For AS2k, we had determined an optimization technique that is quite counter-intuitive.   On top of creating partitions by a time period, you create additional partitions by some other dimension thus partitioning the data even further (within AS2k5, this implies that you need to do query binding vs. table binding for your partitions).   What is counter-intuitive is that you would create partitions where the distinct IDs (e.g. unique visitors) are spread out through all of the partitions.  That is, partition by dimension(s) that have the distinct IDs repeated in most/all partitions.  The above is counter-intuitive in that most would try to partition by a dimension that minimized the distinct ID replication throughout the partitions which may be the case for AS2k5.  Either way, at query time, this design forces the Analysis services engine to utilize multiple threads to calculate distinct counts instead of just one thread.  That is, now you have distributed query calculations in parallel.   Empirical analysis noted a four to ten time improvement in distinct count queries by using this design.

 

Partitioning Strategy Example

                Going back to the grocery market basket analysis mentioned above, the question to be answered is “how many customers do I have that have purchased multiple products within a grocery store?”  Using this example, the partitioning choices can be:

·         None

·         Partition by Users (minimize ID replication throughout partitions)

·         Partition by Products (replicate ID users throughout as many partitions as possible)

Below is a graphical representation of three people (beige, orange, and blue) purchasing seven different products (a-g).  If you use no partitioning strategy, a single thread will go through these 15 “facts”to calculate there are:

·         3 distinct users

·         1 user that purchased product g and another f

·         2 users that purchased b

Note, there is one thread for one partition to analyze the data.

Another option is to partition by users to minimize replication of users within these partitions:

Notice, there are now three threads to help perform this calculation.   As you can see, this particular partitioning strategy will be much faster than having no partitioning.  As well, within the context of AS2k5, this actually may be the optimal solution due to the redesign of Analysis Services to an attribute/hierarchy model.

                The optimal partition strategy for AS2k (and potentially for AS2k5) is to partition by a dimension in which the users are spread evenly across all partitions.

Referring to the above graphic, now we have seven threads to quickly determine the distinct counts.

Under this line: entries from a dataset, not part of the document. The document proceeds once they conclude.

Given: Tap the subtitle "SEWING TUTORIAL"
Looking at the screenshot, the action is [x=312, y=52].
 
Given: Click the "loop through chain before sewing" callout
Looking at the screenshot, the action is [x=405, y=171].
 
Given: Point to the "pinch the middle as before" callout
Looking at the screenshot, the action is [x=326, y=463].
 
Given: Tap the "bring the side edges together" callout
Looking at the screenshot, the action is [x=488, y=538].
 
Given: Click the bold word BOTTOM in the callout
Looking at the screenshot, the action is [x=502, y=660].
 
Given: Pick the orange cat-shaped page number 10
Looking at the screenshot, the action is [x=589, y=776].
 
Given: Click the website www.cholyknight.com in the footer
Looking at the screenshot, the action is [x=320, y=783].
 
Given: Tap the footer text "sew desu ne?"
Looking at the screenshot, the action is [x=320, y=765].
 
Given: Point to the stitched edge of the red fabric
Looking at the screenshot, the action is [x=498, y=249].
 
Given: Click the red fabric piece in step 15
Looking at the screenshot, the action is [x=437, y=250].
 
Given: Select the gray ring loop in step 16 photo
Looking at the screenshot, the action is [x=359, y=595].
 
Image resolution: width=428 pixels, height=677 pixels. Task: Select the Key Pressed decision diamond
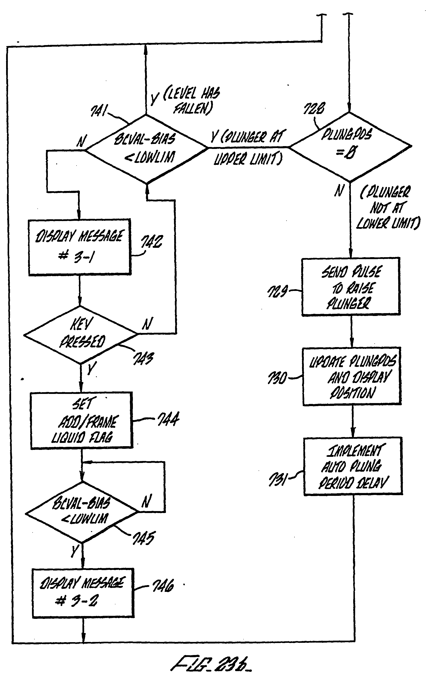pyautogui.click(x=81, y=334)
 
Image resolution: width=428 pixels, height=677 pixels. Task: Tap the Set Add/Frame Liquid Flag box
pyautogui.click(x=81, y=420)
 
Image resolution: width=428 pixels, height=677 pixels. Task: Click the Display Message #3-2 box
pyautogui.click(x=83, y=593)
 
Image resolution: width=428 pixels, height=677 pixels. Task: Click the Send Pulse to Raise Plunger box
pyautogui.click(x=351, y=287)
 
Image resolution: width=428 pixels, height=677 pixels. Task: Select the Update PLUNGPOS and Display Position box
pyautogui.click(x=352, y=376)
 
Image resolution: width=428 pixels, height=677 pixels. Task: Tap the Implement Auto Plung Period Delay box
pyautogui.click(x=353, y=466)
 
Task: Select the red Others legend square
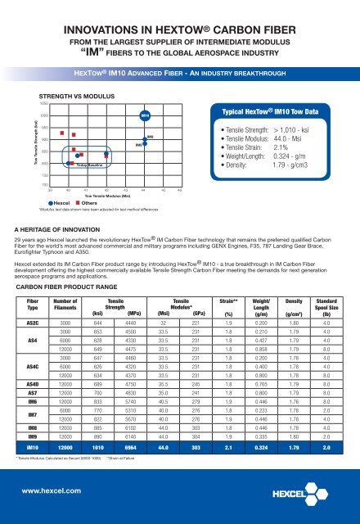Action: tap(109, 179)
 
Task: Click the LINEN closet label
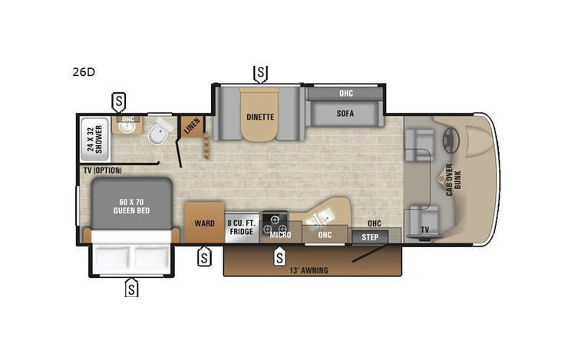point(191,127)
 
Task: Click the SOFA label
point(345,114)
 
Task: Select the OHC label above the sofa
point(345,94)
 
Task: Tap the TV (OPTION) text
point(103,170)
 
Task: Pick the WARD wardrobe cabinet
point(203,223)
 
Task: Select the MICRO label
point(281,236)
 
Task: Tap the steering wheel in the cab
point(450,140)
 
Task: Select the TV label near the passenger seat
point(424,230)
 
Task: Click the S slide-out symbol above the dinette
point(261,74)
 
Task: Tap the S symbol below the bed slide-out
point(132,288)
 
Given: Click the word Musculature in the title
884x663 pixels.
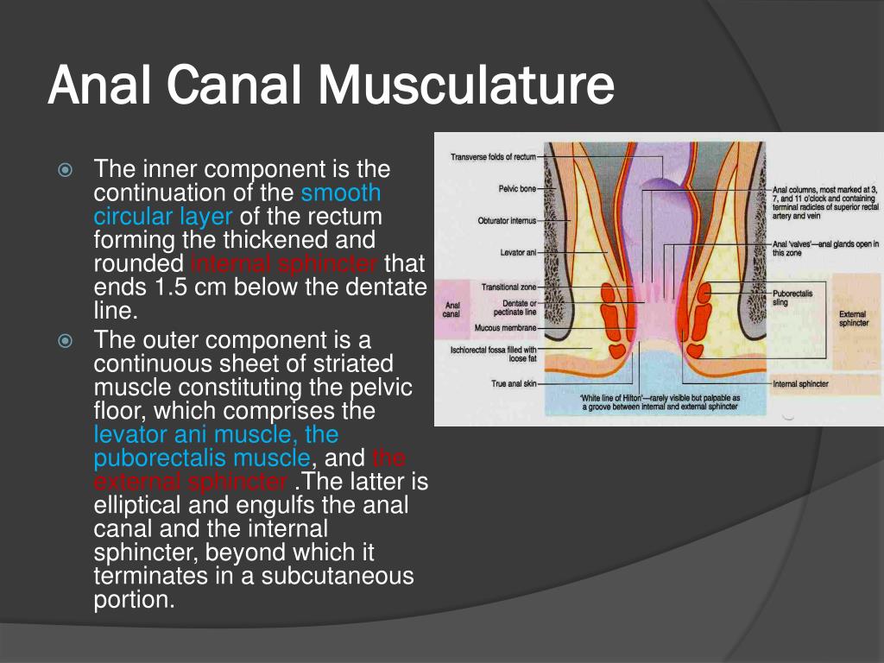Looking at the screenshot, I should coord(465,87).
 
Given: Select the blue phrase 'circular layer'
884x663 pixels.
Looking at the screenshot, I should coord(163,216).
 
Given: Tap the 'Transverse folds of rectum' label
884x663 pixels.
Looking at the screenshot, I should coord(493,157).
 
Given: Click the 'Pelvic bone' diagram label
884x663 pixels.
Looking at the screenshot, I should coord(517,188).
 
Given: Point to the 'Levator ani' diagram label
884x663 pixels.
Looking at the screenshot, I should coord(518,253).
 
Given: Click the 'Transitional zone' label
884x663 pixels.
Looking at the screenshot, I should coord(508,287).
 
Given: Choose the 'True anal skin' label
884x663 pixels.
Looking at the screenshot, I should coord(511,383).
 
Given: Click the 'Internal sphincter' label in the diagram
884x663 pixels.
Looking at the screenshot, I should coord(800,383).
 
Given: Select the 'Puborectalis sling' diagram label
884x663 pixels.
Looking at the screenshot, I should coord(792,298).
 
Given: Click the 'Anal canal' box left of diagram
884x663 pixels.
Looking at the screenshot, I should coord(451,309).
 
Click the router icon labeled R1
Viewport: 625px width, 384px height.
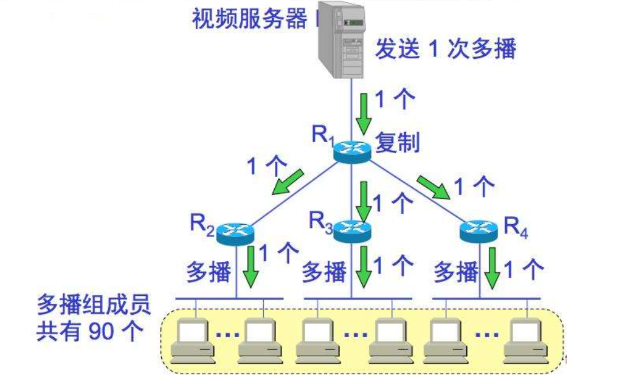click(352, 149)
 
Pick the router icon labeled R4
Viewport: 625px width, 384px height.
click(478, 230)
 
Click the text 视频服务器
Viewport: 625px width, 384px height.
click(250, 20)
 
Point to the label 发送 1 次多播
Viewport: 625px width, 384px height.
click(444, 49)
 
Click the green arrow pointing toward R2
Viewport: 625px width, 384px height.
click(289, 182)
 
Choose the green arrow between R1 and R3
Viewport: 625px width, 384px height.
click(364, 201)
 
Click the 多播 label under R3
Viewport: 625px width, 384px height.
click(324, 272)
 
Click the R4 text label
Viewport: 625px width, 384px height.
click(516, 227)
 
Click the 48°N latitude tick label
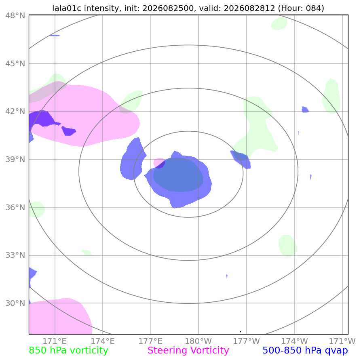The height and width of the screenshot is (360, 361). click(x=15, y=16)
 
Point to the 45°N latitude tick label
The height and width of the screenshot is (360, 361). click(x=15, y=63)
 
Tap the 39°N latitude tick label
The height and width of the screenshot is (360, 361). click(x=15, y=159)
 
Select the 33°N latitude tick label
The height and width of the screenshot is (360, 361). click(x=15, y=255)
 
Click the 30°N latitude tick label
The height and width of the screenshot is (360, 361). click(x=15, y=303)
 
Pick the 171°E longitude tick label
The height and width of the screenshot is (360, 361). click(x=55, y=341)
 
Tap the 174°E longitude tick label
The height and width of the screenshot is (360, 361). click(x=103, y=341)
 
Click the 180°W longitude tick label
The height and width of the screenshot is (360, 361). click(x=198, y=341)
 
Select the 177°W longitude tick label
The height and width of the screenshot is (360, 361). click(x=247, y=341)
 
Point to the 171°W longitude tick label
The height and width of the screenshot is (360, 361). click(x=342, y=341)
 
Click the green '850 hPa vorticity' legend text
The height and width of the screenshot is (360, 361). click(x=68, y=351)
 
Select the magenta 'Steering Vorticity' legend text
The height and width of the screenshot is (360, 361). click(x=188, y=351)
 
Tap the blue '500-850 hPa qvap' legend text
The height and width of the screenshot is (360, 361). click(x=305, y=351)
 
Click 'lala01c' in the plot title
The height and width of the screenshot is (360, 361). click(x=67, y=8)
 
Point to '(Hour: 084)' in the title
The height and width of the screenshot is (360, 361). click(x=301, y=8)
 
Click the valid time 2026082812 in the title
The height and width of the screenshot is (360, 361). click(x=249, y=8)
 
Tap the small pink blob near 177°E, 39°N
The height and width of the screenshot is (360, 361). click(x=158, y=162)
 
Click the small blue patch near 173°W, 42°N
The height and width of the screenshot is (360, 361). click(x=305, y=109)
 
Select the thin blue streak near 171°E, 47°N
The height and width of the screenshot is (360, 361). click(x=55, y=36)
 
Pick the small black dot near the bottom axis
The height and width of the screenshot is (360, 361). click(x=241, y=332)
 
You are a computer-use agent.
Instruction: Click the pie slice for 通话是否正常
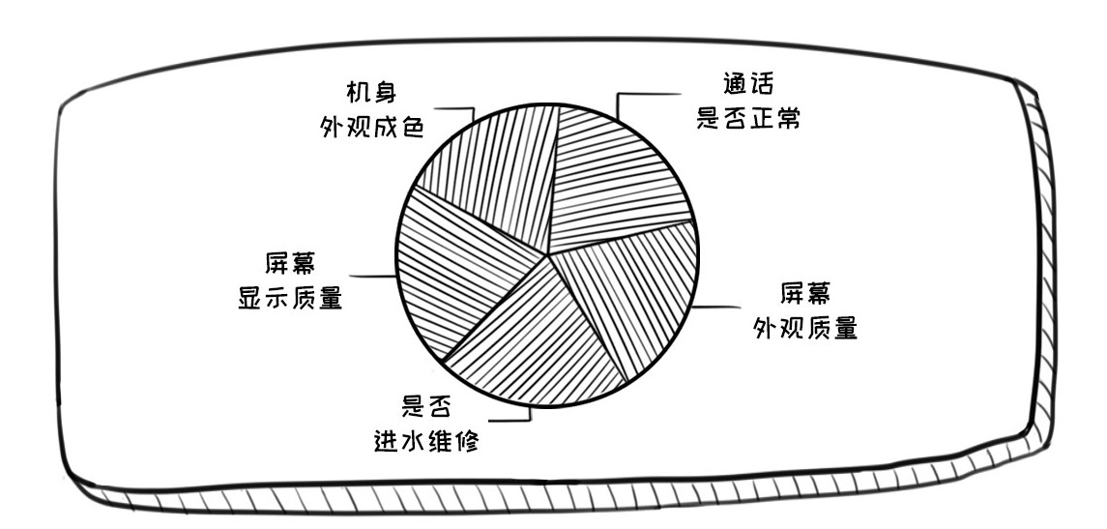point(619,179)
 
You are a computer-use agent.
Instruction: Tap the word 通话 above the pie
point(748,83)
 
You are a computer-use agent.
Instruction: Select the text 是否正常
point(748,120)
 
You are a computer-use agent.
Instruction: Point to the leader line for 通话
point(643,94)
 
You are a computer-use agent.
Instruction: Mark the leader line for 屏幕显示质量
point(372,278)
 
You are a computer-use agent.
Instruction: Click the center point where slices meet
point(549,254)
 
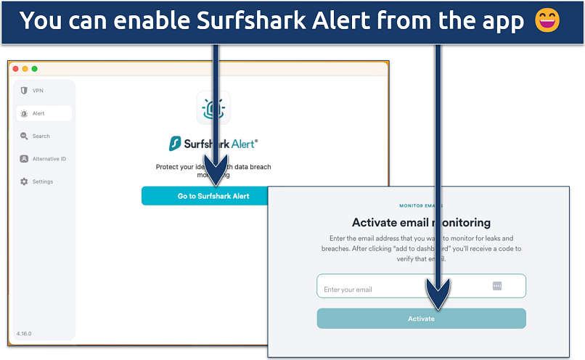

As you can see from the above example, by partitioning so that the distinct users are spread across multiple partitions, there will be more thread and less data for those threads to calculate the distinct counts.  You will need to be careful with your partitioning strategy – you can actually run the risk where you peg the processors if there are too many threads running (hence the importance of multi-proc OLAP machines).  In the above example, the CPU utilization for a single enterprise-size query by a single user was that of:

·         One partition: 25%

·         Three partitions: 50%

·         Seven partitions: 75-80%

While these numbers are approximations and the CPU was pegged for milliseconds, as your system becomes larger and is utilized by more people, it will be that much more important to take into account of this.